HOME SCHOOL BOOK REVIEW
Book: The Stone Silenus
Author: Jane Yolen
Jacket Illustrator: Robert Marstall
Publisher: Philomel, 1984
Website(s): https://www.janeyolen.com/the-stone-silenus/ (book)
Language level: 3
(1=nothing objectionable; 2=common euphemisms and/or childish slang terms; 3=some cursing and/or profanity; 4=a lot of cursing and/or profanity; 5=obscenity and/or vulgarity)
Recommended reading level: Ages 12-15
Rating: **** 4 stars
(5 stars=EXCELLENT; 4 stars=GOOD; 3 stars=FAIR; 2 stars=POOR; 1 star=VERY POOR; no stars=NOT RECOMMENDED)
Reviewed by Wayne S. Walker
Disclosure: Many publishers, literary agents, and/or authors provide free copies of their books in exchange for an honest review without requiring a positive opinion. Any books donated to Home School Book Review for review purposes are in turn donated. No other compensation has been received for the reviews posted on Home School Book Review.

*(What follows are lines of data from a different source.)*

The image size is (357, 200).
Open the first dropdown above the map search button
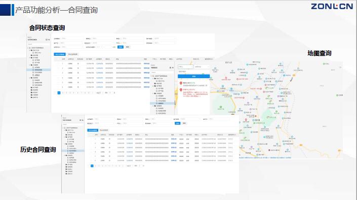[x=185, y=66]
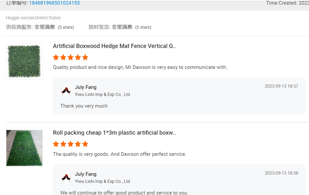Select fifth star of hedge mat rating
Image resolution: width=309 pixels, height=195 pixels.
(x=85, y=58)
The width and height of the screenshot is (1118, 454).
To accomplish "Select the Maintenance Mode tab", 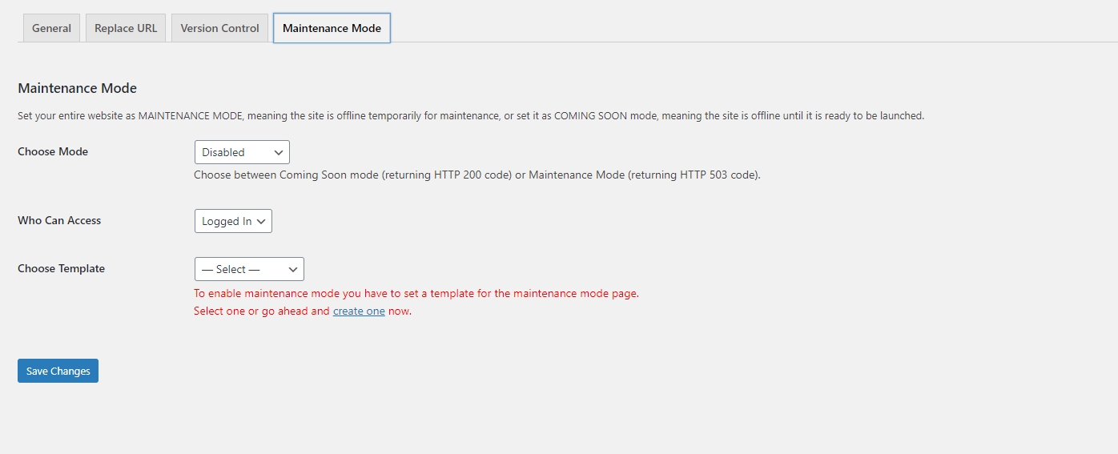I will coord(332,28).
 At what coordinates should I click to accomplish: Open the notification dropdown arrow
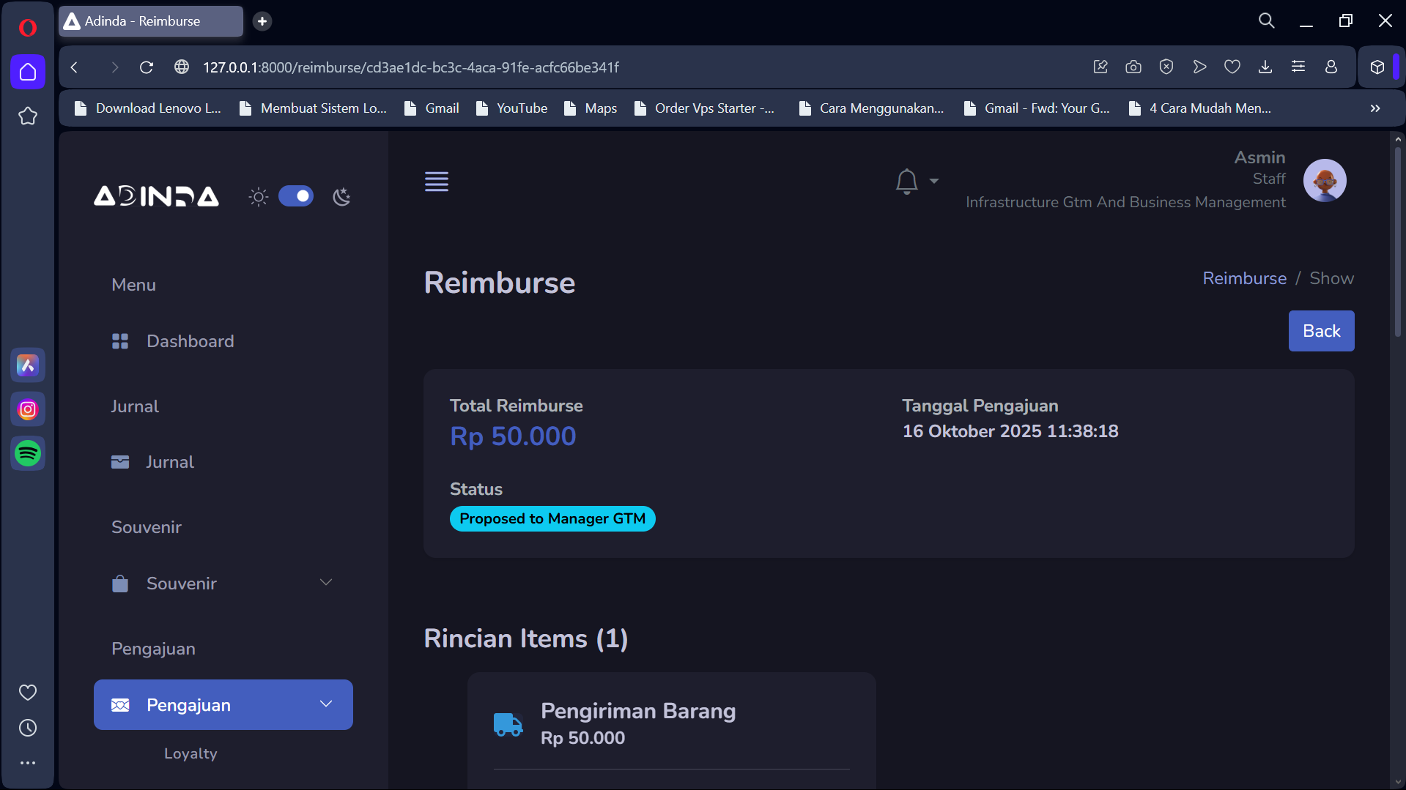pyautogui.click(x=933, y=181)
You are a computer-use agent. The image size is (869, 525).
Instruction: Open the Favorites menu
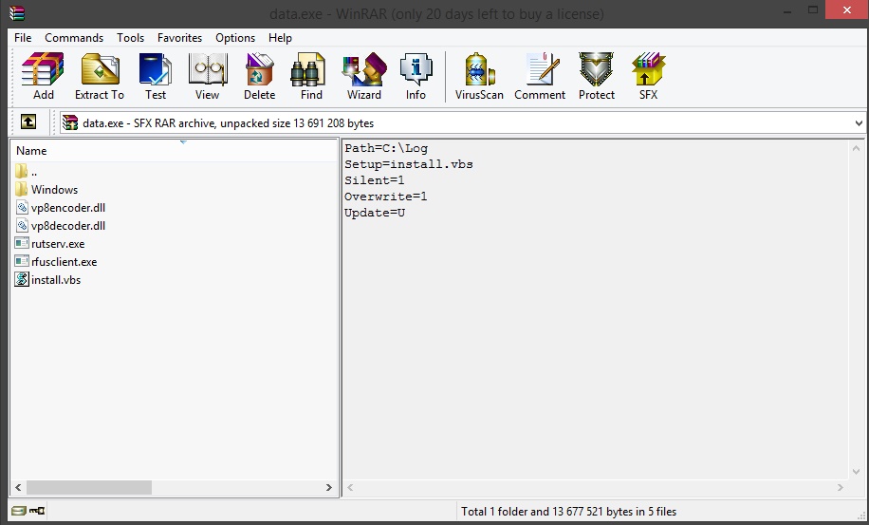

For more information e-mail email@example.com
Yolen, Jane. The Stone Silenus (Published in 1984 by Philomel Books, a division of The Putnam Publishing Group, 51 Madison Ave., New York City, NY 10010). Sixteen year old Melissa Stanhold lives in New York City, NY, with her mother Marya and younger sister Melanie, thirteen. But they have an oceanside summer home where they often spend weekends in Montauk, NY, with a stone statue of Silenus, a mythological Greek satyr, sitting on the porch. The girls’ father Joshua Stanhold, a famous poet and screen writer who identified with fauns and satyrs, had been found dead under mysterious circumstances in a Denver, CO, motel swimming pool while on a tour the year before.

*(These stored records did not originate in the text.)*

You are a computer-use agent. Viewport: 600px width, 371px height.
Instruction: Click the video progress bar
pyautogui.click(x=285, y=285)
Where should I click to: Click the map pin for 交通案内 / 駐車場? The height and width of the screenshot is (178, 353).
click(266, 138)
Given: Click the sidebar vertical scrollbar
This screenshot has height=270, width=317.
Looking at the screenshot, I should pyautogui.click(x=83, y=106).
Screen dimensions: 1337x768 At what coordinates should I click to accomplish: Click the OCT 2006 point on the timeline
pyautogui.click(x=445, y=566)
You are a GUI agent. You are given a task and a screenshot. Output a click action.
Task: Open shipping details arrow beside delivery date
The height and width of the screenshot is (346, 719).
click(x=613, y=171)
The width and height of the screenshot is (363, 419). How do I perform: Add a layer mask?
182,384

In October, a year after Mr. Stanhope had died, the Stanhopes are spending a weekend in Montauk along with Joshua’s literary agent and executor Henry Marlow and his son Richie, and a strange young man about her own age appears to Melissa, seeming to be the reincarnation of her beloved father’s spirit. He knows her father’s special pet name for her and other private aspects of Melissa’s relationship with her father. Why, he even looks a little like Joshua when he was a teenager. She thinks of him as a faun-boy and calls him Gabriel. Just who is this person? Is Melissa simply imagining him or dreaming about him? Might he be a reincarnation of her father or maybe the stone Silenus come to life with Joshua’s spirit?
This is an odd but interesting story. There are some bad language (the “d” word and “bastards”), a short reference to Melissa’s periods, some discussion of suicide (Melissa walks into the deep water to feel what it is like to drown, but Gabriel rescues her), talk about offering someone “a stiff drink,” and mention of reincarnation. Marya and Henry announce their plans to get married later, but Melissa accidentally finds them in bed together one night. The bottom line is that this is a book about a girl whose poet father committed suicide and how she comes to terms with it. Along the way there is a mystery.